Figure 7 Modes of inactivation for OmpR/PhoB response regulators. (a) Inactive conformations of four different response regulators are shown, compared with the inactive conformation of VanRSc. For the inactive response regulators, the receiver domains are shown in yellow, the DNA-binding domains in dark blue and the recognition helix α8 in hot pink. The activated VanRSc structure is also shown for the sake of comparison, with the receiver domain colored cyan. This panel was inspired by a figure in Friedland et al. (2007). PDB codes are as follows: MtrA, 2gwr; PrrA, 1ys6; DrrB, 1p2f; DrrD, 1kgs. (b) In the inactive VanRSc structure, the interdomain interaction involves the insertion of the β6–β7 turn from the DNA-binding domain into a cleft between helices α2 and α3 of the receiver domain, placing Phe137 into a hydrophobic pocket formed by Leu37, Leu40 and Ile66. (c) In the activated VanRSc structure a similar interdomain interaction is also formed, despite a change in the relative orientations of the two domains.

In the inactive VanR_Sc structure, the receiver and DNA-binding domains also interact via a small interdomain interface that is formed by the insertion of a β-turn from the DNA-binding domain into a cleft in the receiver domain, in an interaction that buries 260 Ų of surface area (Fig. 7b). This places the side chain of Phe137 into a hydrophobic pocket between helices α2 and α3, lined by the side chains of Leu37, Leu40 and Ile66. This interdomain interface is distinct from that seen in the PrrA and MtrA structures and does not occlude the recognition helix (Fig. 7a). Interestingly, a similar interdomain interaction occurs in the structure of activated VanR_Sc, despite the fact that the domains change their relative orientations in the inactive versus activated structures (Fig. 7c). Given that this interdomain interaction appears to be able to accommodate some conformational variation, we suggest that a DNA-binding domain from one dimer might be able to interact intermolecularly with the receiver domain from another dimer, providing a potential explanation for the putative tetrameric species seen in the ultracentrifugation experiments. Even if this conjecture is correct, however, the biological relevance of oligomers larger than dimers remains unclear.

If the interdomain interaction does block activation by immobilizing the DNA-binding domain, as has been suggested for DrrD and DrrB, the interaction must be substantially stronger in the inactive state than in the activated state.
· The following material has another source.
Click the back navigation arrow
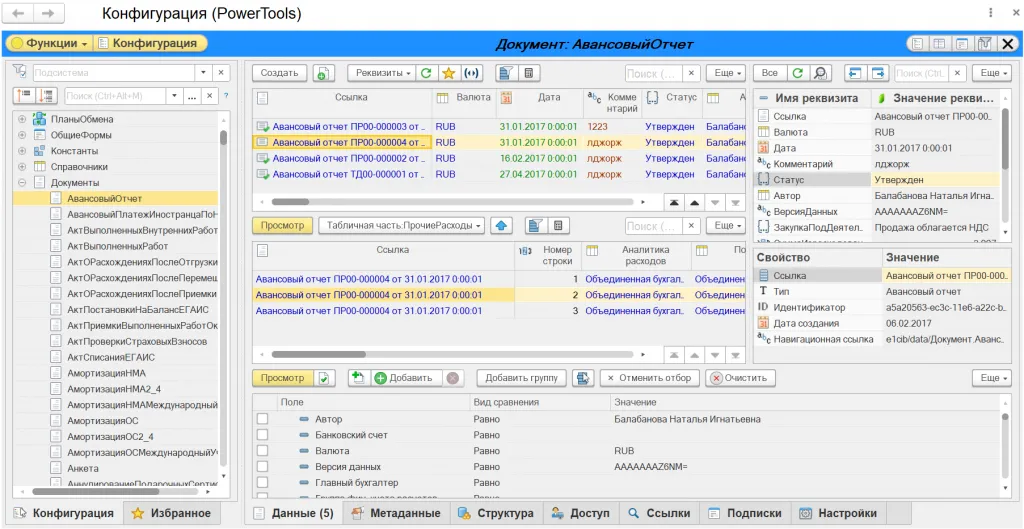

This appears unlikely, given the similarity between the interdomain interfaces in the two states. Hence, we speculate that this interaction is sufficiently weak that it can be readily disrupted in the presence of the DNA target, freeing the DNA-binding domains so they may optimally orient themselves on the target. In conclusion, the structural evidence suggests that neither occlusion of the recognition helix nor immobilization of the DNA-binding domain is responsible for maintaining VanR_Sc in an inactive state.

In the structure of inactive VanR_Sc, the linker connecting the receiver and DNA-binding domains is 27 Å in length, which presumably allows the DNA-binding domain to sample many different positions and orientations. This, together with the accessibility of the recognition helix, suggests that inactive VanR_Sc should be able to bind DNA. In support of this notion, the DNA-binding domain adopts a conformation that is compatible with target binding; for example, it can be superposed onto the DNA-bound structure of PmrA without clashing with the DNA (Figs. 6c and 6d). Indeed, the VanR orthologs from A- and B-type VRE have been shown to bind DNA in their unphosphorylated states, albeit much more weakly than the phosphorylated proteins (Holman et al., 1994; Depardieu et al., 2005). Therefore, we suggest that no structural impediment prevents VanR_Sc from binding DNA in its inactive state; however, this binding will be weak in the absence of dimerization. Once the protein is phosphorylated, the dimerization induced by the activating signal will enhance DNA binding through an avidity effect.